After word came to abandon, Lt. Browne, Johnston’s medical officer, who had just turned 28 years of age on 2 October, remained, providing life jackets to wounded men who did possess them, then directed them off the ship. He was last seen in the wardroom, tending to the wounded. The plunging fire of the Japanese, however, cut short his courageous efforts as the battered destroyer continued to take fire from an enemy who most likely neither knew nor cared that their target had the will, but not the means, of fighting back. Browne’s selfless heroism resulted with his being awarded a Navy Cross (posthumously).
All of the men capable to do so then left the ship by about 0955, Johnston still under constant bombardment of the enemy as her sailors lowered the gig, which soon sank, having been holed by shell fire, and four life rafts into the water. The floater nets proved another matter, their racks probably having been seriously damaged and mangled by shell fire; her men only succeeded in freeing two before the ship rolled over and sank by the bow at 1010, in 5,000 fathoms of water. The ship went down “several miles behind the task force and practically surrounded by the enemy.” One Japanese destroyer approached within 1,000 yards “to make sure that the ship had sunk.”
Of the 327 men on board Johnston at the beginning of the battle (326 officers and men of her ship’s company, and Lt.(j.g.) Pliska from DesDiv 94), she suffered 50 killed in action and 45 who died of wounds or exposure. Originally listed as missing in action, the 91 men who were never recovered and initially listed as missing, were later classified as presumed dead a year and a day after they had been declared missing.
It is unknown if Duane was one of the 50 men killed in action, or if he was able to abandon ship and went missing after. His family was informed that he was missing in February 1945.

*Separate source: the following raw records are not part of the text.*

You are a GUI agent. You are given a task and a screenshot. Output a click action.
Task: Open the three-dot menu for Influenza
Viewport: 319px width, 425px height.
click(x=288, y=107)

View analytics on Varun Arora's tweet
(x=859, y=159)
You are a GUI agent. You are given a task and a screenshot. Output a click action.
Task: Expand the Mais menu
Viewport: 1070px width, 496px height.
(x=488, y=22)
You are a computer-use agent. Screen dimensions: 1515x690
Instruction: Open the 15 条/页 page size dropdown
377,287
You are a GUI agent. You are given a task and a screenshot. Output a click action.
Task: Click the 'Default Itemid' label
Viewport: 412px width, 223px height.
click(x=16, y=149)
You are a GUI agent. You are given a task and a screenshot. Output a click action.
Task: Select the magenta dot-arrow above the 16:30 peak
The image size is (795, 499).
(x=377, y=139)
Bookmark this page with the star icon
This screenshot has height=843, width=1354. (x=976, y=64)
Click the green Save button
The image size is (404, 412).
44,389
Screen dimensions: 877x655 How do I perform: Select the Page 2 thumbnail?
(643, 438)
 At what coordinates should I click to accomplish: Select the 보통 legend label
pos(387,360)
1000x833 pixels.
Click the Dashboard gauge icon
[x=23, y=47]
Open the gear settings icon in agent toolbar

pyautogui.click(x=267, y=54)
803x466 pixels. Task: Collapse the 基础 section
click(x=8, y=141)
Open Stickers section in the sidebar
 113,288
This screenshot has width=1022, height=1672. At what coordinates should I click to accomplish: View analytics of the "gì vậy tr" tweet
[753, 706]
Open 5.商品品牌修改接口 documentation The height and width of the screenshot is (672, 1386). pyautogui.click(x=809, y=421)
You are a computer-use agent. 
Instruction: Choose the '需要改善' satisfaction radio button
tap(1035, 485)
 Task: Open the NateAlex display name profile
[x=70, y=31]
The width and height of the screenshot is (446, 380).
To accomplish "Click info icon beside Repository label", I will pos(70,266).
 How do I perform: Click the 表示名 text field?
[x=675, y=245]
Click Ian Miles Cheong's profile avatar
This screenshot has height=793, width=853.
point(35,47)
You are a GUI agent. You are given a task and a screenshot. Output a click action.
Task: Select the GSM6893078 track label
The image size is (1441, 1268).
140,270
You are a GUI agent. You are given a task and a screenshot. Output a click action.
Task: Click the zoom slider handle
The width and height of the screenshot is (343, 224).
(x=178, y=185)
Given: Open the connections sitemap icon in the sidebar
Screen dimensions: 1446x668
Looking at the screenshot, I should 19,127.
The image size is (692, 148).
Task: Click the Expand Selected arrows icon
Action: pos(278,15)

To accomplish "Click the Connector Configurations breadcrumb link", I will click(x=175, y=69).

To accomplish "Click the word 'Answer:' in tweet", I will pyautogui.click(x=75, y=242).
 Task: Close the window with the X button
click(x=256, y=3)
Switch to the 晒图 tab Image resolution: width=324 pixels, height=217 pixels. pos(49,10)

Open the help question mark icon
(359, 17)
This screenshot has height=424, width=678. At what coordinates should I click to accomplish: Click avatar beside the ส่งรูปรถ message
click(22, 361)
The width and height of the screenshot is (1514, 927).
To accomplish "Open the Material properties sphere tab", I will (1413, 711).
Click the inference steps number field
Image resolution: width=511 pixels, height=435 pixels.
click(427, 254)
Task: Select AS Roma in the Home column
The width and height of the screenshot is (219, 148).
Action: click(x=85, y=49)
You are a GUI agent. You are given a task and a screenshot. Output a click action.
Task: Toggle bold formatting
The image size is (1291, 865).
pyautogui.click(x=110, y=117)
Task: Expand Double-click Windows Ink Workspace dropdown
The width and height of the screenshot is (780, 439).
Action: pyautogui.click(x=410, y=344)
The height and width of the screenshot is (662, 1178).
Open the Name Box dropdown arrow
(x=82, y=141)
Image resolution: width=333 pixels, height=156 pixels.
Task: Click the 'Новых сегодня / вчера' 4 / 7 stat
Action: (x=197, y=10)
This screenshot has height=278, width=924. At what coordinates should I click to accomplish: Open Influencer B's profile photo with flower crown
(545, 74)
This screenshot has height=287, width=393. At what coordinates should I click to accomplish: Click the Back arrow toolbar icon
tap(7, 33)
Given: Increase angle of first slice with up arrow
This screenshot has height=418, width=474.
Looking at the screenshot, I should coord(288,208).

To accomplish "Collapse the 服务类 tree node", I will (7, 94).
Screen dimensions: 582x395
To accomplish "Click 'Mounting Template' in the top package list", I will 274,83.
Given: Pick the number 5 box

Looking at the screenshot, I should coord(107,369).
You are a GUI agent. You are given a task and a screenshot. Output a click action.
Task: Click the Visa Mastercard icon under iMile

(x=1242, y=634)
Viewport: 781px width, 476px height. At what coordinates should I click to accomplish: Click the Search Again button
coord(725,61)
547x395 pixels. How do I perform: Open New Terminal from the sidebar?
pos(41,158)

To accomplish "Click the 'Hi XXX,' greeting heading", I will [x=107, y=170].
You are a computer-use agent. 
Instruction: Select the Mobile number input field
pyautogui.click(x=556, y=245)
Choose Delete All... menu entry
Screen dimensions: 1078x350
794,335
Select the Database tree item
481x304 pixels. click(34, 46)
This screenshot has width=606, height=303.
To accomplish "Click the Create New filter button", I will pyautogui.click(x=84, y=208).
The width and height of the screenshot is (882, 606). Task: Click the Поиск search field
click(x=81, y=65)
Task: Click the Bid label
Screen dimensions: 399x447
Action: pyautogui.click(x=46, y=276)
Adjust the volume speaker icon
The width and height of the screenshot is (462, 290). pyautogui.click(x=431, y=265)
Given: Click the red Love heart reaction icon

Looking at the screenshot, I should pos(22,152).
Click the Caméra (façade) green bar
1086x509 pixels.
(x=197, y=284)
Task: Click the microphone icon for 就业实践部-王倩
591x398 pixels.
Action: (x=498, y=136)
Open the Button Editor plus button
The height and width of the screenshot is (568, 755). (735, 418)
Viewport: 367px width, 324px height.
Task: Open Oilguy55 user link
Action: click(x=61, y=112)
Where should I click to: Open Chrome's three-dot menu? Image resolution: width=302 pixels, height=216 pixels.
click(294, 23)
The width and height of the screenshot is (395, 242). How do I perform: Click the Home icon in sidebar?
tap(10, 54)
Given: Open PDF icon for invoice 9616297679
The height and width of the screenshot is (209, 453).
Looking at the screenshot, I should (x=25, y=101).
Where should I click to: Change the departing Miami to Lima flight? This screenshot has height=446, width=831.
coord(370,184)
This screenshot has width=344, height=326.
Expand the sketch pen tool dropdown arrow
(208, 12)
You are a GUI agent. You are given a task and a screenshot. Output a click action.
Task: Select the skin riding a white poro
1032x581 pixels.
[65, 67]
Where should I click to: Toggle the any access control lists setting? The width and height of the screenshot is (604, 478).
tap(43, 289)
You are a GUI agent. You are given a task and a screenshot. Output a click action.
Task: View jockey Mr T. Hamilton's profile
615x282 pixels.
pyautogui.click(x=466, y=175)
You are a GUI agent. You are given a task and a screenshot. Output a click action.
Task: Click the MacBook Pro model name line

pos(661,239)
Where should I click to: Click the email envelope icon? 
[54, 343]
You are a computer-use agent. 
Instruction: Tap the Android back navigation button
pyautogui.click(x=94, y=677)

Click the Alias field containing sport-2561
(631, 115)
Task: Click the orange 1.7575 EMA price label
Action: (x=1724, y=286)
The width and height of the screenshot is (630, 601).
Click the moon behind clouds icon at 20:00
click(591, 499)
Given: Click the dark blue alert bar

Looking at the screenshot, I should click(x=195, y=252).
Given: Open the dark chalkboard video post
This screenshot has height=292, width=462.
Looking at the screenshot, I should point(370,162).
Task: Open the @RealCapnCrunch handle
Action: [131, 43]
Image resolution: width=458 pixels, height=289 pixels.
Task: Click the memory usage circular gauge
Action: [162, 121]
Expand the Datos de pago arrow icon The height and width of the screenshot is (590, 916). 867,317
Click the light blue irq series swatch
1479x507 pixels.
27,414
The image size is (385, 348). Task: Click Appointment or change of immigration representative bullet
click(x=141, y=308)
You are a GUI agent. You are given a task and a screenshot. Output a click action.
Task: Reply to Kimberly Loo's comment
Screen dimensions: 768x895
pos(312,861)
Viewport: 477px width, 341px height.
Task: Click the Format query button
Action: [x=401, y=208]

Duane’s official status is missing in action. His name is one of 36,278 names on the Tablets of the Missing at the Manila American Cemetery in Taguig City, Philippines.

A headstone with Duane’s name, and the name of his sister Joyce, is located at Hillside Cemetery in Minneapolis, Minnesota.

In 2019 an expedition discovered the wreck of the USS Johnston. In March 2021 the wreck was positively identified and filmed. Lying over 20,000 feet below the surface, at the time, it was the deepest wreck ever found.